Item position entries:
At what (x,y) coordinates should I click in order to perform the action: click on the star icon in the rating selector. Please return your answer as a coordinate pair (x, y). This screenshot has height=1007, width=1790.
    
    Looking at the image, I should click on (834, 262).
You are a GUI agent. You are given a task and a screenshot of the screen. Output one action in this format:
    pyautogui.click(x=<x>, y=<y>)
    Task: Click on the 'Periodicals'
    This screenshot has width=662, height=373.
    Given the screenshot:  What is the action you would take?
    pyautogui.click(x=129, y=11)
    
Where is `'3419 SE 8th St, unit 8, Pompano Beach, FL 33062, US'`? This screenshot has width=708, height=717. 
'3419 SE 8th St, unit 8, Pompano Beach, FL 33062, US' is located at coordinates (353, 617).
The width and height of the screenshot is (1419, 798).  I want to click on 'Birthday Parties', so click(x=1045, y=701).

◆ **Directive**
Output each line of the entries above as a numbered list, omitting blank lines.

◆ **Written solution**
1. At what (x,y) coordinates should I click in order to perform the action: click on the star icon in the rating selector. Please return your answer as a coordinate pair (x, y). This screenshot has height=1007, width=1790.
2.     Looking at the image, I should click on (834, 262).
3. You are a GUI agent. You are given a task and a screenshot of the screen. Output one action in this format:
4.     pyautogui.click(x=<x>, y=<y>)
5.     Task: Click on the 'Periodicals'
6.     This screenshot has width=662, height=373.
7.     Given the screenshot:  What is the action you would take?
8.     pyautogui.click(x=129, y=11)
9. Where is `'3419 SE 8th St, unit 8, Pompano Beach, FL 33062, US'`? This screenshot has width=708, height=717. 
10. '3419 SE 8th St, unit 8, Pompano Beach, FL 33062, US' is located at coordinates (353, 617).
11. The width and height of the screenshot is (1419, 798).  I want to click on 'Birthday Parties', so click(x=1045, y=701).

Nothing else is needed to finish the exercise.